3.2.3.2. Grace period (single case)
Grace period, in short, when the client and server recover the last connection state after the connection is interrupted, if the recovery timeout (grace period) expires, the connection will be re established. During the recovery process, the client is prohibited from acquiring new state and only recycling state is allowed.
3.2.3.3. Reboot Epochs
Service version
- R Recovery
- N Normal
Version status
- The current version of C, reflected in grace db dump output, is cur
- A non-zero value of R indicates the effective time of the grace period, and 0 indicates the end, which is reflected in the grace db dump output as rec
3.2.3.4. gracedb
Stateful data is recorded in the database, and the recovery information of Rados cluster is stored in rados omap through Ganesha Rados grace 7 The command line can operate data, such as adding nodes to the cluster and kicking nodes out of the cluster.
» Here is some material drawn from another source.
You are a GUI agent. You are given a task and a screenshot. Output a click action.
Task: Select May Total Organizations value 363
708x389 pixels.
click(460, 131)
After joining the cluster, nodes have two states
- N(NEED) whether the node has a client that needs recovery
- E(ENFORCING) grace period
3.2.3.5. Cluster
The above client recovery, grace period and gracedb explain the recovery principle and state storage of single services. For the cluster, only multiple single services are deployed, and the state is consistent
ganesha cluster scenario: multiple ganesha services are deployed, and the server accesses one of them through VIP or DNS. If the ganesha service being accessed hangs, the client changes to another ganesha service for access (it should be noted that the last accessed status data is also in the database of other nodes of the cluster). The new access connection restores the original state, If it cannot be restored, delete the original state of the database and rebuild the connection.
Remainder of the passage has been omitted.